For accelerators that are new to your deployment, you must manually configure an accelerator profile for each accelerator. If your deployment contains an accelerator before you upgrade, the associated accelerator profile remains after the upgrade. You can manage the accelerators that appear to your data scientists by assigning specific accelerator profiles to your custom workbench images. This example shows the code for a Habana Gaudi 1 accelerator profile:

---
apiVersion: dashboard.opendatahub.io/v1alpha
kind: AcceleratorProfile
metadata:
  name: hpu-profile-first-gen-gaudi
spec:
  displayName: Habana HPU - 1st Gen Gaudi
  description: First Generation Habana Gaudi device
  enabled: true
  identifier: habana.ai/gaudi
  tolerations:
    - effect: NoSchedule
      key: habana.ai/gaudi
      operator: Exists
---

The accelerator profile code appears on the Instances tab on the details page for the AcceleratorProfile custom resource definition (CRD). For more information about accelerator profile attributes, see the following table:

Table 1. Accelerator profile attributes
Attribute	Type	Required	Description
displayName	String	Required	The display name of the accelerator profile.
description	String	Optional	Descriptive text defining the accelerator profile.
identifier	String	Required	A unique identifier defining the accelerator resource.
enabled	Boolean	Required	Determines if the accelerator is visible in Open Data Hub.
tolerations	Array	Optional	The tolerations that can apply to workbenches and serving runtimes that use the accelerator. For more information about toleration attributes in Open Data Hub, see Toleration v1 core.

Additional resources

Viewing accelerator profiles

If you have defined accelerator profiles for Open Data Hub, you can view, enable, and disable them from the Accelerator profiles page.

Prerequisites

You have logged in to Open Data Hub as a user with Open Data Hub administrator privileges.
Your deployment contains existing accelerator profiles.

Procedure

From the Open Data Hub dashboard, click Settings → Accelerator profiles.

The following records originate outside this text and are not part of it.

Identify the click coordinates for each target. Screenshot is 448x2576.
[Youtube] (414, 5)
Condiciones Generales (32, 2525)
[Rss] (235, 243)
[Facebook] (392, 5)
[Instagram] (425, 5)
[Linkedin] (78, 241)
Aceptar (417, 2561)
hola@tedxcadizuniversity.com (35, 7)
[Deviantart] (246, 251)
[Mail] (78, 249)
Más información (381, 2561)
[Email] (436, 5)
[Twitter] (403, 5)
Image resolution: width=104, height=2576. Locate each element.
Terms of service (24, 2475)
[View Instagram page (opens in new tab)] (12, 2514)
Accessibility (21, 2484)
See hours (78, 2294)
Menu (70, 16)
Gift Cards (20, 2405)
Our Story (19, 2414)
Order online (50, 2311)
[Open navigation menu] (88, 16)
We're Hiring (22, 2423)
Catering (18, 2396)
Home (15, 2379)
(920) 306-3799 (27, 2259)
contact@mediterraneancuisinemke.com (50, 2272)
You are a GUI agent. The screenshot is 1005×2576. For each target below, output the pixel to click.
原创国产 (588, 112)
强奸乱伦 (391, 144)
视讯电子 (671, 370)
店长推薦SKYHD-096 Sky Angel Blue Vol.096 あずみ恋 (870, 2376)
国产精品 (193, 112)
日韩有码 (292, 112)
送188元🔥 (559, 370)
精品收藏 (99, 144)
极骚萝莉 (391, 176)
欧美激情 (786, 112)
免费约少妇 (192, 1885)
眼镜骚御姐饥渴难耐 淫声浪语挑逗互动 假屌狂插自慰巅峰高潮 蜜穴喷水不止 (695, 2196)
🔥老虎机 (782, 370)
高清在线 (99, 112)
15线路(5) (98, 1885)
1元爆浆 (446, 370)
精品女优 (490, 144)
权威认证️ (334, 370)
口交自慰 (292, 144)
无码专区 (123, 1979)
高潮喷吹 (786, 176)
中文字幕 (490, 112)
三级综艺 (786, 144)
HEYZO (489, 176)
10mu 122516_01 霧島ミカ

The Accelerator profiles page appears, displaying existing accelerator profiles.
Inspect the list of accelerator profiles. To enable or disable an accelerator profile, on the row containing the accelerator profile, click the toggle in the Enable column.

Verification

The Accelerator profiles page appears appears, displaying existing accelerator profiles.

Creating an accelerator profile

To configure accelerators for your data scientists to use in Open Data Hub, you must create an associated accelerator profile.

Prerequisites

You have logged in to Open Data Hub as a user with Open Data Hub administrator privileges.

Procedure

From the Open Data Hub dashboard, click Settings → Accelerator profiles.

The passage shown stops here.